Having to load data manually to build a visualization or plot gets cumbersome quickly. In many situations, we might want to work with data in a pandas DataFrame when building a visualization.

The pandas .plot() attribute relies on the matplotlib API to generate plots, so our work with matplotlib will come in handy when we need to customize plots generated using .plot(). And in many cases, the .plot() syntax is similar to matplotlib OO syntax.

We’ll start by working with air quality data.

.plot()#

We can do a quick visual check of the data by passing the entire DataFrame to .plot().

import pandas as pd # import statements
df = pd.read_csv('https://raw.githubusercontent.com/kwaldenphd/elements-of-computing/main/book/data/ch10/air_quality_no2.csv', index_col=0, parse_dates=True) # load data
df # show output
station_antwerp station_paris station_london
datetime
2019-05-07 02:00:00 NaN NaN 23.0
2019-05-07 03:00:00 50.5 25.0 19.0
2019-05-07 04:00:00 45.0 27.7 19.0
2019-05-07 05:00:00 NaN 50.4 16.0
2019-05-07 06:00:00 NaN 61.9 NaN
... ... ... ...
2019-06-20 22:00:00 NaN 21.4 NaN
2019-06-20 23:00:00 NaN 24.9 NaN
2019-06-21 00:00:00 NaN 26.5 NaN
2019-06-21 01:00:00 NaN 21.8 NaN
2019-06-21 02:00:00 NaN 20.0 NaN

1035 rows × 3 columns

df.plot() # plot entire dataframe
<Axes: xlabel='datetime'>
../_images/9fd1cb454e9bb127ca82a74f16d54aa11f8f6775812bd5eb8d9b49a4a224d9d6.png

This isn’t a particularly meaningful visualization, but it shows us how the default for .plot() creates a line for each column with numeric data.

Default settings for Pandas plotting functions:

  • index (in this case DateTime) is the x axis data

  • Numeric columns are the y axis data

  • Default plot type is a line plot

  • Default axis title(s) and legend are pulled from information in the underlying DataFrame

Plotting Specific Columns#

Let’s say we only wanted to plot Paris data. We can plot a specific column in the dataframe using the [" "] selection method before calling .plot().

df["station_paris"].plot() # plot specific column
<Axes: xlabel='datetime'>
../_images/33ab097cf763dfc75e4e9ed02589097f74aae810abc466cc5d69c0ad9b09b950.png

Let’s say we want to visually compare NO2 values measured in London and Paris.
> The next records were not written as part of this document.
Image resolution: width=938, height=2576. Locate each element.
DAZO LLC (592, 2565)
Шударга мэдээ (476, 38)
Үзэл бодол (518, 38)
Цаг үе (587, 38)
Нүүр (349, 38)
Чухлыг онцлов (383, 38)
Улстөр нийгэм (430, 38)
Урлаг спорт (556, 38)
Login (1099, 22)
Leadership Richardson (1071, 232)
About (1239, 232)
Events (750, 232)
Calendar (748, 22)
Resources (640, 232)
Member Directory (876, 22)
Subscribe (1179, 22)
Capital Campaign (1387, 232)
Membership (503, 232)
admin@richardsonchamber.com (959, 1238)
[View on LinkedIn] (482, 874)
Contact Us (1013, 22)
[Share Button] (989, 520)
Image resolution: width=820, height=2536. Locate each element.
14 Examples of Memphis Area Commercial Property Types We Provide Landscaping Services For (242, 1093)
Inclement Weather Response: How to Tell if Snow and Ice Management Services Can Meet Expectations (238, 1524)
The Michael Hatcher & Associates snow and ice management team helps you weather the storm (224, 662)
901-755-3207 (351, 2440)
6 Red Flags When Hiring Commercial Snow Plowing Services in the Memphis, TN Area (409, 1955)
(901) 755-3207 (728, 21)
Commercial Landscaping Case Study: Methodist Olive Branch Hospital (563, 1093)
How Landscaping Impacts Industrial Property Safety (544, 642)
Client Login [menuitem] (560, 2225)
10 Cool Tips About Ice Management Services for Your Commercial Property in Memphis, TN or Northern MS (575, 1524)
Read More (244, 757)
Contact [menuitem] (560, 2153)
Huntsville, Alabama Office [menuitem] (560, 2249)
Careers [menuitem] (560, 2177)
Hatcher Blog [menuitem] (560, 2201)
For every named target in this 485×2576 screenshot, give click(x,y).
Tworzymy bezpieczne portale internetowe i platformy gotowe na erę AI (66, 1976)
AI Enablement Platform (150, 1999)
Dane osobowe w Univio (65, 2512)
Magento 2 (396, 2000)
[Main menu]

We need to specify what column is going to be used for the X axis as well as what column is going to be used for the Y axis.

For this example, a scatterplot will be more effective than a lineplot, so we’ll use .plot.scatter().

df.plot.scatter(x="station_london", y="station_paris", alpha=0.5) # scatterplot for two columns
<Axes: xlabel='station_london', ylabel='station_paris'>
../_images/c1098035df2d12dcfaa269401addf650c44e3a0e4b77f04788cd788b9368d5b8.png

Additional Line Plot Resources#

For more on line plots:

Additional Scatter Plot Resources#

For more on scatter plots:

Recap#

As we’ve already seen Pandas plotting functions incorporate a mix of Pandas syntax and arguments that share similarity with matplotlib.

We’ll see that pattern continue as we explore other plot types and plotting workflows.